(Records to process begins)

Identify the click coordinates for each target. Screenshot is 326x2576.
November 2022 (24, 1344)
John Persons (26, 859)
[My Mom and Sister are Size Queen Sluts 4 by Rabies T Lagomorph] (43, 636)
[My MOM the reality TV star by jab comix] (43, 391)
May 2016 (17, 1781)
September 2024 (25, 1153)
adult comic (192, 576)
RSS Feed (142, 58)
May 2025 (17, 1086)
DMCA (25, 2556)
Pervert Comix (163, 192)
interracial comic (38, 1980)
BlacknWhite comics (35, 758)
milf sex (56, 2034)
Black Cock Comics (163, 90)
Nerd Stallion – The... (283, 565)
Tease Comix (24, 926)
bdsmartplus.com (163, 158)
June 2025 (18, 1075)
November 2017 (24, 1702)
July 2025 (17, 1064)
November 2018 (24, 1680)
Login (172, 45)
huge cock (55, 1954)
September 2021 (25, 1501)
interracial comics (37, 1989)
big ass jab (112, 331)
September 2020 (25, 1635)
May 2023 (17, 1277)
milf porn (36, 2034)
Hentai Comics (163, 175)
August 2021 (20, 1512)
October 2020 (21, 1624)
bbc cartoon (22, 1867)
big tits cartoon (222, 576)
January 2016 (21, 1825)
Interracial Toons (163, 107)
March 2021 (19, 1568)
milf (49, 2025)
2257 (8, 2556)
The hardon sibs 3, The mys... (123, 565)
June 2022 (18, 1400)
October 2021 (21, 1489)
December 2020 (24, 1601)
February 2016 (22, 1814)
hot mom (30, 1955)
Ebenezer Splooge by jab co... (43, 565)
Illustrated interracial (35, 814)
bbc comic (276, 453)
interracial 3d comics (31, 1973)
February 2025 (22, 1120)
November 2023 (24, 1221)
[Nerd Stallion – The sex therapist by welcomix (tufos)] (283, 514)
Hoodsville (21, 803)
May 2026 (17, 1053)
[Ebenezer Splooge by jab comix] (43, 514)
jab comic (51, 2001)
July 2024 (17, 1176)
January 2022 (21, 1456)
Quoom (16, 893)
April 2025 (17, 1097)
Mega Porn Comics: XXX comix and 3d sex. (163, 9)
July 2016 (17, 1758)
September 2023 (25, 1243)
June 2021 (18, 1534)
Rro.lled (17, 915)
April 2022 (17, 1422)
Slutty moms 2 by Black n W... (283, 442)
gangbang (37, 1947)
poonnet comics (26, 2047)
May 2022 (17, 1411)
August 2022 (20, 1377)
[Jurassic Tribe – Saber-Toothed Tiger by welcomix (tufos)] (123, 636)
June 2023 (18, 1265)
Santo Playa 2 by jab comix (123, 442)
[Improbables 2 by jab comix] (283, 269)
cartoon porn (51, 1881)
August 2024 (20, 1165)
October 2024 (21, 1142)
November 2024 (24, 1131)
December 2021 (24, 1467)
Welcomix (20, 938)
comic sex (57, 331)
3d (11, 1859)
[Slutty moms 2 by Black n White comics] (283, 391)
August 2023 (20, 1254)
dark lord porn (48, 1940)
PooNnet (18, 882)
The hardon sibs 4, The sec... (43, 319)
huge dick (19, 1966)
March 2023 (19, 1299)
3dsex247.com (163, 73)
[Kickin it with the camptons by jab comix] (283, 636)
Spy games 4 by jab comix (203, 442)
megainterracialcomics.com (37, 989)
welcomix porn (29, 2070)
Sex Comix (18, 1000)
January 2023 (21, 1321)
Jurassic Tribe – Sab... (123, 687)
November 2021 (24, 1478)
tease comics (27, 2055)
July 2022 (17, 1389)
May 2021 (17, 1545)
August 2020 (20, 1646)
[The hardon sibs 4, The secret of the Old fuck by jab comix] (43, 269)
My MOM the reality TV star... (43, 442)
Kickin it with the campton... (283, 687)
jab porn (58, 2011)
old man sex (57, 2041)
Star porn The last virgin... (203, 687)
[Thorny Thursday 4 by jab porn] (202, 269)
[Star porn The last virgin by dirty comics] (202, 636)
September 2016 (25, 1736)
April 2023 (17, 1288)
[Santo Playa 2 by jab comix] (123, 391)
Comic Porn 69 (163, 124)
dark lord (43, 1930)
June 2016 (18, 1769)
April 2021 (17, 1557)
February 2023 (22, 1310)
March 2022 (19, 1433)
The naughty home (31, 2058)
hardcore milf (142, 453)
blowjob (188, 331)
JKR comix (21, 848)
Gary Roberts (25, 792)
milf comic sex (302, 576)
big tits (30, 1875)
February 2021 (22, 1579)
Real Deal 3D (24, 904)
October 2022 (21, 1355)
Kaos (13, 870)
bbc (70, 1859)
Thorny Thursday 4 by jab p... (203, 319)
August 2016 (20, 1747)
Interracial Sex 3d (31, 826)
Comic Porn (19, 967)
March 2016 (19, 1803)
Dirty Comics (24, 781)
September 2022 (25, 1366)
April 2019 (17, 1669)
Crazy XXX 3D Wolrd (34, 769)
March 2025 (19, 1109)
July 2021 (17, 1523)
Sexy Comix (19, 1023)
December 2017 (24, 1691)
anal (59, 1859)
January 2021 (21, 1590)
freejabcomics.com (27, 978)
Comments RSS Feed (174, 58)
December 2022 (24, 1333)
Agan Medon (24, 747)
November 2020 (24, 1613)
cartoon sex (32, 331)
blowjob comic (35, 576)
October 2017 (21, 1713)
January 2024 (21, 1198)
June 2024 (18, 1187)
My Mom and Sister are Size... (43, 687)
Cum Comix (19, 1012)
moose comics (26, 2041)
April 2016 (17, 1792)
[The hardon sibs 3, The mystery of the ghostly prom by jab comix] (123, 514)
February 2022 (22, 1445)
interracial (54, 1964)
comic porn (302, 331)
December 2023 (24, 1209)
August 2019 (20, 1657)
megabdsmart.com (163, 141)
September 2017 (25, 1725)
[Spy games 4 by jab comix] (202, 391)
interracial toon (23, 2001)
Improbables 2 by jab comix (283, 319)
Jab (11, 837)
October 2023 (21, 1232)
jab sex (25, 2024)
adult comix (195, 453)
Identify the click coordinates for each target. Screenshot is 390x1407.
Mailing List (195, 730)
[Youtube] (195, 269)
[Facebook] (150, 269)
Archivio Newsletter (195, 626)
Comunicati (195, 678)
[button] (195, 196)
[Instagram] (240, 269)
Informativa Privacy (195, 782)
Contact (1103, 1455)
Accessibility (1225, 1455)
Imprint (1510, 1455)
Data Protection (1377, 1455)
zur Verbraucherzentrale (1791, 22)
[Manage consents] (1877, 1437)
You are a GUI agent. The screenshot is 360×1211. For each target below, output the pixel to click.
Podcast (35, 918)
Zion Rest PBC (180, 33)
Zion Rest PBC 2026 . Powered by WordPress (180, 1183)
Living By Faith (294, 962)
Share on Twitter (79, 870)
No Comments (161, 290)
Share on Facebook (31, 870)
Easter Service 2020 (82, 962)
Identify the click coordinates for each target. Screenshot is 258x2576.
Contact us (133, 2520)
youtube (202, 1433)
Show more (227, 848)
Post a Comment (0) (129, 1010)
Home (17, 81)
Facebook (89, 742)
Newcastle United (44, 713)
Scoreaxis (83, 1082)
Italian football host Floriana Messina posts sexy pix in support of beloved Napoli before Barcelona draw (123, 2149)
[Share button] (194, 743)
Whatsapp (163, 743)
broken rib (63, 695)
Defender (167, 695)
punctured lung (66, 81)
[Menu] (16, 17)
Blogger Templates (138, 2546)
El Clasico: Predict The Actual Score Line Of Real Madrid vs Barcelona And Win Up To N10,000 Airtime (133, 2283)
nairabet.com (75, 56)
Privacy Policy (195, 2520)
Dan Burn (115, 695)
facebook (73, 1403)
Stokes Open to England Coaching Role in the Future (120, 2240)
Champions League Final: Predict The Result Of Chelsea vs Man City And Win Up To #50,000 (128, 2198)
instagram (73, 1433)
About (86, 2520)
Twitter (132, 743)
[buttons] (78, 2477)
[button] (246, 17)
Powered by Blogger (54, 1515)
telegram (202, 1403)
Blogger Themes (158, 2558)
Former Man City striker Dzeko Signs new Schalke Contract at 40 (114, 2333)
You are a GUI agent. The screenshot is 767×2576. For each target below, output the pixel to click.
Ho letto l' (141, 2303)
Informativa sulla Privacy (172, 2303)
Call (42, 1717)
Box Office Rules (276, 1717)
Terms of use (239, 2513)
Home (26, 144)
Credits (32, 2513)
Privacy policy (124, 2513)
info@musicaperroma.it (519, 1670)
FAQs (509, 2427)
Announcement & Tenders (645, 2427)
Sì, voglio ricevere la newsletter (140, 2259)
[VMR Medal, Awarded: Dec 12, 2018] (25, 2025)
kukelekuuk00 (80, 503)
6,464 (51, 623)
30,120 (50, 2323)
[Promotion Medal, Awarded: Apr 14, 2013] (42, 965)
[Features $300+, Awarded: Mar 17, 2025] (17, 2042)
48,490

(Records to process ends)

__Task goal__
Could you restate, word for word, the lines above from the one with "[Nerd Stallion –" to the one with "April 2025 (17, 1097)", both included?

__Result for this exercise__
[Nerd Stallion – The sex therapist by welcomix (tufos)] (283, 514)
Hoodsville (21, 803)
May 2026 (17, 1053)
[Ebenezer Splooge by jab comix] (43, 514)
jab comic (51, 2001)
July 2024 (17, 1176)
January 2022 (21, 1456)
Quoom (16, 893)
April 2025 (17, 1097)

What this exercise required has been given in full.